TEXT PASSAGE ▸
2015-03-01 Thread Richard


 Original Message 
> Date: Sunday, March 01, 2015 10:44:08 -0500
> From: Mark LaPierre 
> To: centos@centos.org, Mark LaPierre 
> Subject: Re: [CentOS] scp -rp behavior(SOLVED)
>
> On 02/26/15 19:45, Valeri Galtsev wrote:
>> 
>> On Thu, February 26, 2015 6:34 pm, Mark LaPierre wrote:
>>> Hey all,
>>> 
>>> I'm trying to copy configuration files from my old CentOS 6.6 32
>>> bit machine to my new CentOS 6.6 64 bit machine.
>>> 
>>> On my 32 bit machine:
>>> 
>>> [mlapier@mushroom ~]$ ifconfig
>>> eth0  Link encap:Ethernet  HWaddr 00:19:DB:E5:4E:9F
>>>   inet addr:192.168.15.105
>>> 
>>> When I issue this command on my new 64 bit machine,
>>> 192.168.15.101:
>>> 
>>> scp -pr mlapier@192.168.15.105: /home/mlapier/.thunderbird
>>> /home/mlapier/.thunderbird
>> 
>> How about escaping dot (with backslash) for the remote machine,
>> or just giving the whole path for remote machine in quotes:
>> 
>> scp -pr mlapier@192.168.15.105:"/home/mlapier/.thunderbird"
>> /home/mlapier
>> 
>> ?
>> 
>> Also, if you want to specify destination directory (say with
>> different name) you will need to end directory with forward slash
>> both on local and remote, like:
>> 
>> scp -pr mlapier@192.168.15.105:"/home/mlapier/.thunderbird/" \
>> /home/mlapier/.thunderbird/
>> 
>> (this should be one line which didn't fit for me in one line hence
>> backslash...)
>> 
>> Valeri
>> 
>>> 
>>> It copies all directories and files in 192.168.15.105:
>>> /home/mlapier/ to 192.168.15.101: /home/mlapier.  I don't want
>>> all that, I just want the .thunderbird folder and all it's
>>> contents.
>>> 
>>> The user and group account numbers match on the two machines for
>>> this user so that's not the issue.
>>> 
>>> When I RTFM this is what I thought it said to do.  I'm I
>>> misreading the FM or is something weird going on here?
>>> 
>>> --
>>> _
>>>°v°
>>>   /(_)\
>>>^ ^  Mark LaPierre
>>> Registered Linux user No #267004
>>> https://linuxcounter.net/
>>> 
>>> ___
>>> CentOS mailing list
>>> CentOS@centos.org
>>> http://lists.centos.org/mailman/listinfo/centos
>>> 
>> 
>> 
>> 
>> Valeri Galtsev
>> Sr System Administrator
>> Department of Astronomy and Astrophysics
>> Kavli Institute for Cosmological Physics
>> University of Chicago
>> Phone: 773-702-4247
>> 
>> ___
>> CentOS mailing list
>> CentOS@centos.org
>> http://lists.centos.org/mailman/listinfo/centos
>> 
>> 
> 
> Putting the source path in quotes, because of the dot, like this:
> 
> scp -pr mlapier@192.168.15.105:"/home/mlapier/.thunderbird"

REQUIREMENT ▸ In the email thread, what IP address does Mark LaPierre's new 64 bit machine have?

INFORMATION PROVIDED ▸
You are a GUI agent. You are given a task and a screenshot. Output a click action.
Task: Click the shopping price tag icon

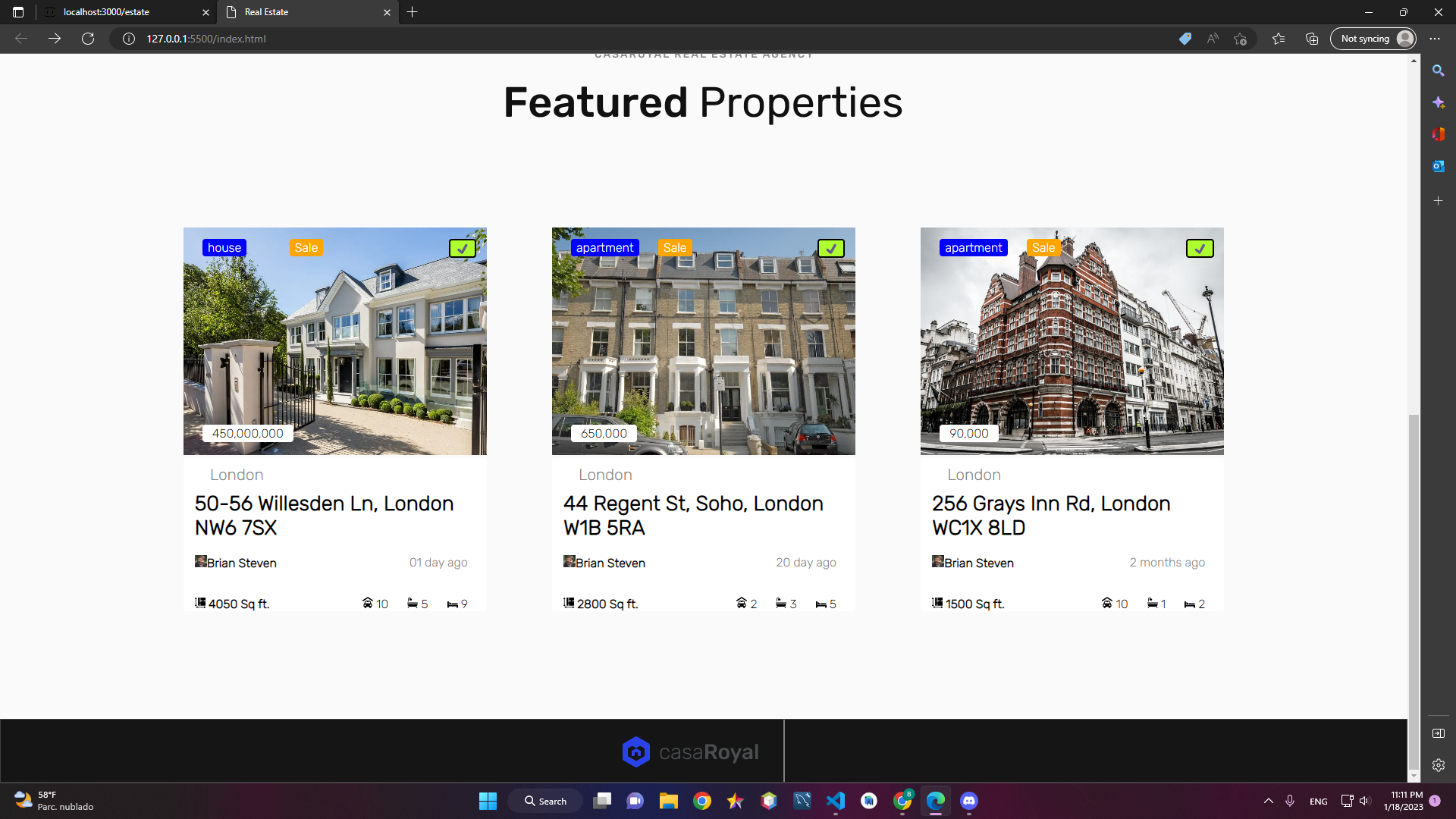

RESULT OF THE TASK ▸ 192.168.15.101